Nach dem Anlegen der Dateien installierst und aktivierst du das Plugin über die Shopware-CLI:

bin/console plugin:refresh
bin/console plugin:install --activate MeinPlugin

Alternativ kannst du das Plugin im Admin-Bereich unter Erweiterungen → Meine Erweiterungen aktivieren. Bei jeder Codeänderung im DI-Bereich musst du den Cache leeren:

bin/console cache:clear

Schritt 3: Services und Dependency Injection

Services registrierst du in einer services.xml unter src/Resources/config/services.xml. Shopware nutzt den Symfony DI-Container – Services, Repositories und eigene Handler werden hier eingetragen:

<services>
  <service id="MeinPlugin\Service\MeinService">
    <argument type="service" id="product.repository"/>
  </service>
</services>

Das Produkt-Repository ist eines der am häufigsten genutzten Repositories in Shopware-Plugins. Über den Data Abstraction Layer (DAL) greifst du auf alle Entities zu.
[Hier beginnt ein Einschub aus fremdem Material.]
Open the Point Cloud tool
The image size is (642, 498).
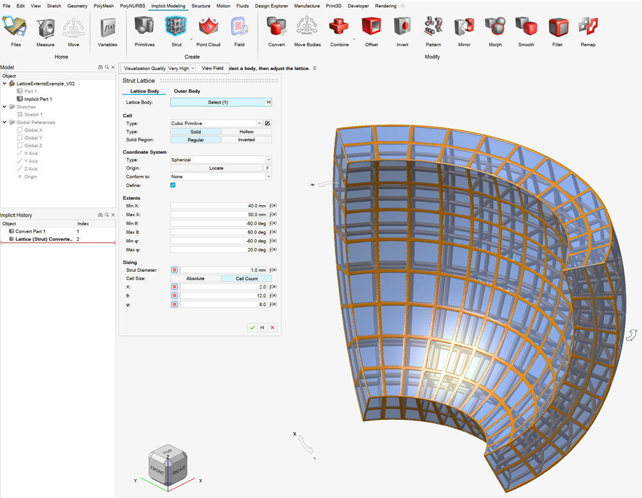[208, 27]
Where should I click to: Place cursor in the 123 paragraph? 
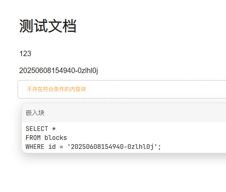pyautogui.click(x=25, y=54)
Schritt 4: Events und Subscriber

Shopware 6 nutzt das Symfony EventDispatcher-System. Für eigene Logik bei Shop-Ereignissen (z. B. Bestellungsabschluss, Produktspeicherung) implementierst du einen Subscriber:

class MeinSubscriber implements EventSubscriberInterface
{
    public static function getSubscribedEvents(): array
    {
        return [
            CheckoutOrderPlacedEvent::class => 'onOrderPlaced',
        ];
    }

    public function onOrderPlaced(CheckoutOrderPlacedEvent $event): void
    {
        // Deine Logik hier
    }
}

Der Subscriber wird in der services.xml mit dem Tag kernel.event_subscriber registriert. So greifst du sauber in den Shopware-Lifecycle ein, ohne Core-Klassen zu überschreiben.
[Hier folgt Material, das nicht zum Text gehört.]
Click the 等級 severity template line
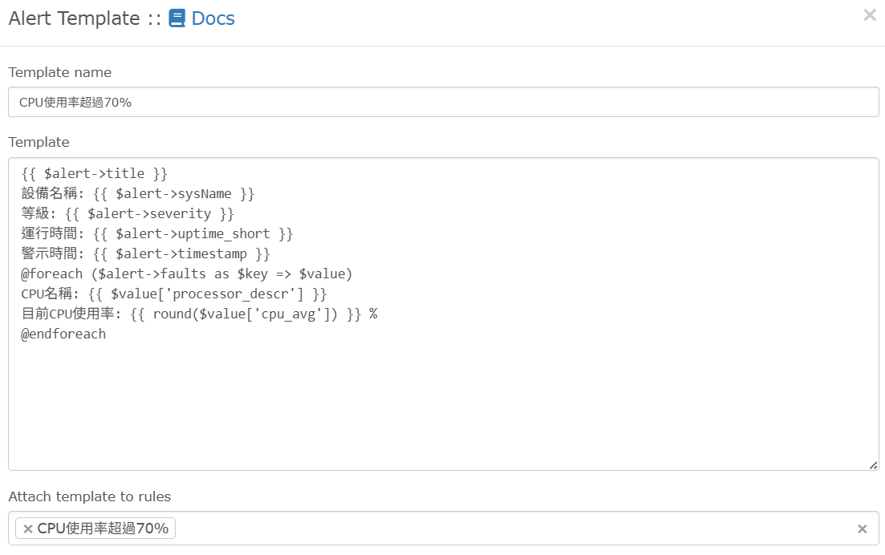The image size is (885, 555). pyautogui.click(x=128, y=213)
Schritt 5: Admin-Oberfläche mit Vue.js

Für Admin-Erweiterungen nutzt Shopware 6 das eigene Vue.js-basierte Admin-Framework. Eine einfache Admin-Seite entsteht unter:

src/Resources/app/administration/src/
├── main.js
└── module/
    └── mein-modul/
        ├── index.js
        └── page/
            └── mein-page/
                └── index.vue

In der main.js registrierst du das Modul. Shopware baut die Admin-Assets über Webpack – nach Änderungen musst du mit bin/console administration:build neu bauen oder den Watch-Modus nutzen.

Schritt 6: Store API – Eigene Endpoints

Eigene API-Routen für die Storefront implementierst du über AbstractRoute-Klassen und registrierst sie als Store API-Controller. Dies ist besonders relevant für AJAX-Requests aus der Storefront oder für Headless-Commerce-Szenarien.
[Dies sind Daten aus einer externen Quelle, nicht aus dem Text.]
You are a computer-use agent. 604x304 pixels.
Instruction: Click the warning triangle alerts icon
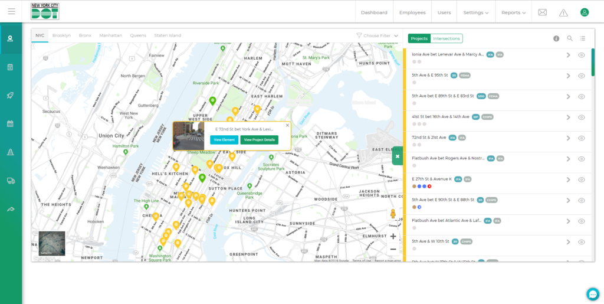pyautogui.click(x=563, y=12)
Häufige Fehler bei der Shopware Plugin-Entwicklung

  • Cache nicht geleert: Nach DI-Änderungen immer cache:clear ausführen.
  • Falsche Plugin-Version: Die Shopware-Version muss in der composer.json des Plugins angegeben sein.
  • Core überschreiben statt erweitern: Nutze Decorator-Pattern und Events statt Core-Klassen zu verändern – so bleibt das Plugin updatefähig.
  • Keine Dokumentation: Für Agentur-Übergaben ist technische Dokumentation essenziell.

Fazit

Shopware 6 Plugin-Entwicklung folgt dem Symfony-Standard – wer das Framework kennt, kann produktiv einsteigen. Der Schlüssel liegt in sauberer Domänenlogik: Services, Subscriber und Admin-Module klar trennen, Core nie direkt überschreiben und Plugins immer mit Blick auf Updatefähigkeit schreiben.